Earlier this year, Toby Cosgrove became an executive advisor to the Google Cloud health care team after a long and distinguished tenure at the Cleveland Clinic. He's taking some of the lessons learned at the latter to help his new employer effect big changes to health care.
He explained to CNBC that there was a tremendous opportunity when it comes to storing, accessing and analyzing data.
"As you look at health care, we have got a problem and a curse in the fact that we have an explosion in the amount of knowledge there is in health care. For example, there are 5,800 medical journals that are turning out 800,000 articles a year," Cosgrove told CNBC's "On the Money" recently.
"There's an enormous amount of data and it's a problem for us to keep track of and that's why I think the cloud is going to come in," he added. "As the data goes to the cloud all the major cloud providers have come to an agreement that they will share unidentified information."
This means that doctors and researchers will be able to dig deeply to find trends, and solve problems without risking someone's privacy.
"So now you can have huge data sets that you can begin to analyze, and now that's where AI and machine learning comes in," Cosgrove told CNBC.
He said this can potentially help in ways such as prescribing the right hypertensive medication, which varies from person to person, by looking at how a certain dosage affects a large number of people with similar characteristics.
He also believes that this will cut down time for drug trials, and bring medicines to the market more rapidly.
As for what's ahead for 2019, Cosgrove said telehealth technology will become more ubiquitous.
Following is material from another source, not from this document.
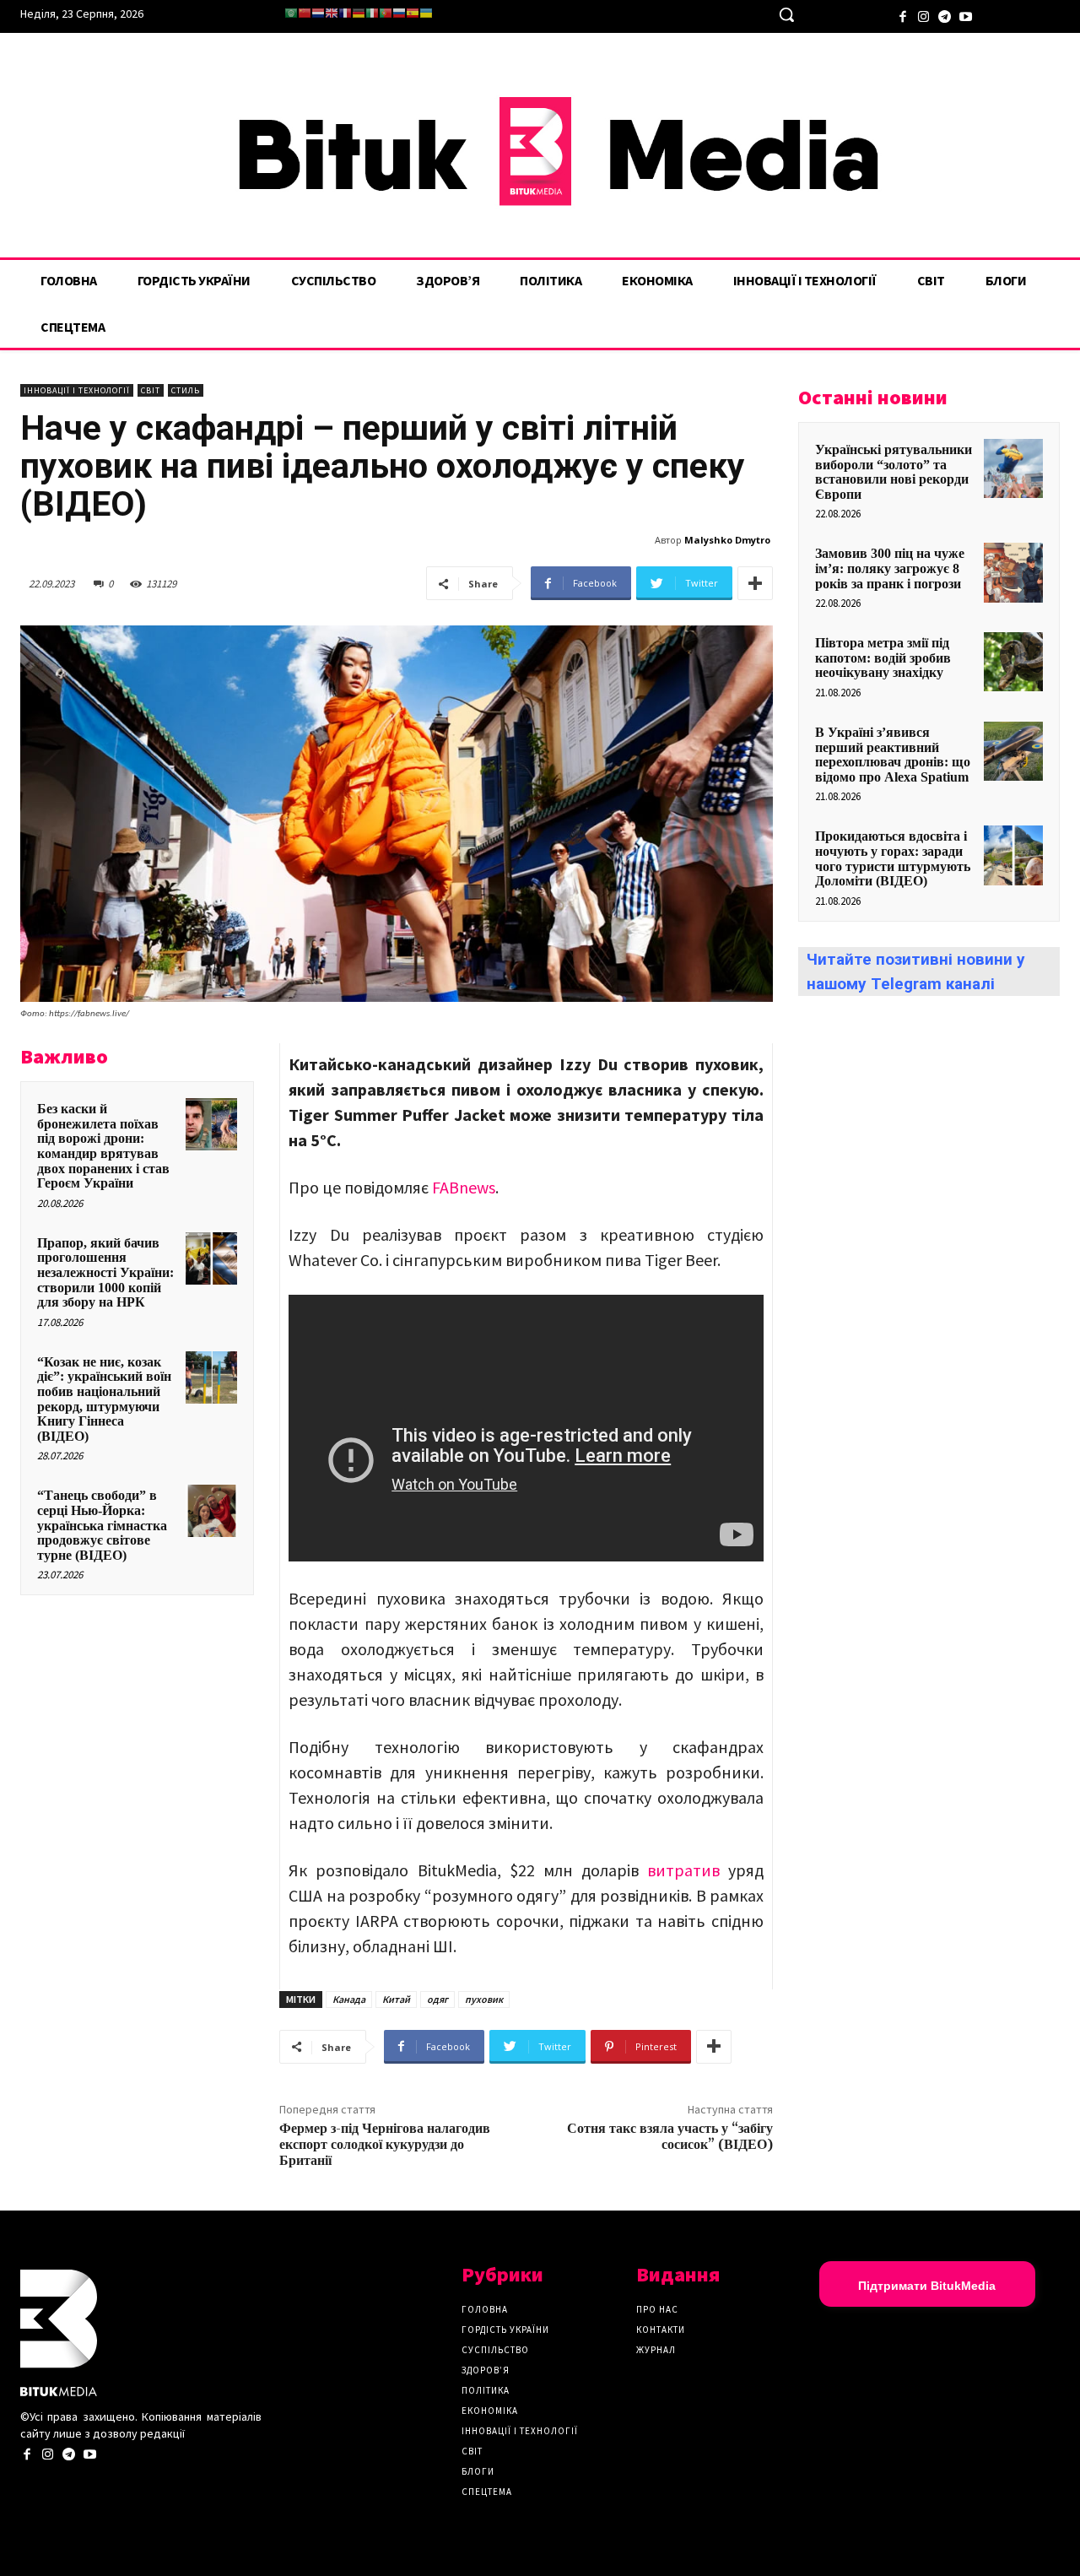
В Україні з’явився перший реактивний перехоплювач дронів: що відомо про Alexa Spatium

While the technology already exists, he says many people don't know about it. Telehealth technology connects patients to health care services through videoconferencing, remote monitoring, and electronic consults.
For instance, instead of going to a doctor's physical office, a patient can video-conference a doctor through their cellphone or tablet. This saves a trip to the doctor's office and saves time getting the medicine prescribed and sent to the pharmacy.
He said it's a huge benefit for people who don't live near a doctor or specialist, or for folks who need constant monitoring without having to stay in a hospital.
"Kaiser is seeing over 50 percent of their patients distantly," said Dr. Cosgrove.